What is asked: Set out every line of the records below as a Markdown table with the columns "No." and "Line", numbering the rows in order and omitting blank lines.

Records shown:
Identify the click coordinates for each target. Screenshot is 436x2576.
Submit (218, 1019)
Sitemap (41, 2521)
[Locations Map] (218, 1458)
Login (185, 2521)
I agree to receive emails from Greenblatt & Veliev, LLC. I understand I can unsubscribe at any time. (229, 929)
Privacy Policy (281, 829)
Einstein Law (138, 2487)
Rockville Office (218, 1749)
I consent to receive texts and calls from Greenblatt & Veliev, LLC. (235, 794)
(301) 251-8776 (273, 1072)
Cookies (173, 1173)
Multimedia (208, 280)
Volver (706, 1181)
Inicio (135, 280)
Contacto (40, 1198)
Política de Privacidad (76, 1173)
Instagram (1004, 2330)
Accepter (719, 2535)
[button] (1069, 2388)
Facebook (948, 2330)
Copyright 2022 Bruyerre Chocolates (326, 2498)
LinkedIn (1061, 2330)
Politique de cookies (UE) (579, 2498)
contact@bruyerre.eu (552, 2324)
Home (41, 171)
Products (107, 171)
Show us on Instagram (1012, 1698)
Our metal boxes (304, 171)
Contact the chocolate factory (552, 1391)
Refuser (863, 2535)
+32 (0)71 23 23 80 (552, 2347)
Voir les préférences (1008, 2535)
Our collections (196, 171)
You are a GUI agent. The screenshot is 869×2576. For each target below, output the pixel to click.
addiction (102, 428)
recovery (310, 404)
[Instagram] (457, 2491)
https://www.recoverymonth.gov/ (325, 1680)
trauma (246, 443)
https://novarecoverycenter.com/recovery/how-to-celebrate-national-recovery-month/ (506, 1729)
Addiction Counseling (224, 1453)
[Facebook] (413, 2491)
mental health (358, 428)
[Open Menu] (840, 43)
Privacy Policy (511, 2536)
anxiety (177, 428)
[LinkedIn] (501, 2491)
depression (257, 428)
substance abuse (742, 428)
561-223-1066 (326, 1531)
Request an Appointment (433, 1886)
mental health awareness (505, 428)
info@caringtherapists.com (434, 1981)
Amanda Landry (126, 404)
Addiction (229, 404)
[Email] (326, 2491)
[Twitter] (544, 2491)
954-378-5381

Result of this task:
| No. | Line |
|---|---|
| 1 | Identify the click coordinates for each target. Screenshot is 436x2576. |
| 2 | Submit (218, 1019) |
| 3 | Sitemap (41, 2521) |
| 4 | [Locations Map] (218, 1458) |
| 5 | Login (185, 2521) |
| 6 | I agree to receive emails from Greenblatt & Veliev, LLC. I understand I can unsubscribe at any time. (229, 929) |
| 7 | Privacy Policy (281, 829) |
| 8 | Einstein Law (138, 2487) |
| 9 | Rockville Office (218, 1749) |
| 10 | I consent to receive texts and calls from Greenblatt & Veliev, LLC. (235, 794) |
| 11 | (301) 251-8776 (273, 1072) |
| 12 | Cookies (173, 1173) |
| 13 | Multimedia (208, 280) |
| 14 | Volver (706, 1181) |
| 15 | Inicio (135, 280) |
| 16 | Contacto (40, 1198) |
| 17 | Política de Privacidad (76, 1173) |
| 18 | Instagram (1004, 2330) |
| 19 | Accepter (719, 2535) |
| 20 | [button] (1069, 2388) |
| 21 | Facebook (948, 2330) |
| 22 | Copyright 2022 Bruyerre Chocolates (326, 2498) |
| 23 | LinkedIn (1061, 2330) |
| 24 | Politique de cookies (UE) (579, 2498) |
| 25 | contact@bruyerre.eu (552, 2324) |
| 26 | Home (41, 171) |
| 27 | Products (107, 171) |
| 28 | Show us on Instagram (1012, 1698) |
| 29 | Our metal boxes (304, 171) |
| 30 | Contact the chocolate factory (552, 1391) |
| 31 | Refuser (863, 2535) |
| 32 | +32 (0)71 23 23 80 (552, 2347) |
| 33 | Voir les préférences (1008, 2535) |
| 34 | Our collections (196, 171) |
| 35 | You are a GUI agent. The screenshot is 869×2576. For each target below, output the pixel to click. |
| 36 | addiction (102, 428) |
| 37 | recovery (310, 404) |
| 38 | [Instagram] (457, 2491) |
| 39 | https://www.recoverymonth.gov/ (325, 1680) |
| 40 | trauma (246, 443) |
| 41 | https://novarecoverycenter.com/recovery/how-to-celebrate-national-recovery-month/ (506, 1729) |
| 42 | Addiction Counseling (224, 1453) |
| 43 | [Facebook] (413, 2491) |
| 44 | mental health (358, 428) |
| 45 | [Open Menu] (840, 43) |
| 46 | Privacy Policy (511, 2536) |
| 47 | anxiety (177, 428) |
| 48 | [LinkedIn] (501, 2491) |
| 49 | depression (257, 428) |
| 50 | substance abuse (742, 428) |
| 51 | 561-223-1066 (326, 1531) |
| 52 | Request an Appointment (433, 1886) |
| 53 | mental health awareness (505, 428) |
| 54 | info@caringtherapists.com (434, 1981) |
| 55 | Amanda Landry (126, 404) |
| 56 | Addiction (229, 404) |
| 57 | [Email] (326, 2491) |
| 58 | [Twitter] (544, 2491) |
| 59 | 954-378-5381 |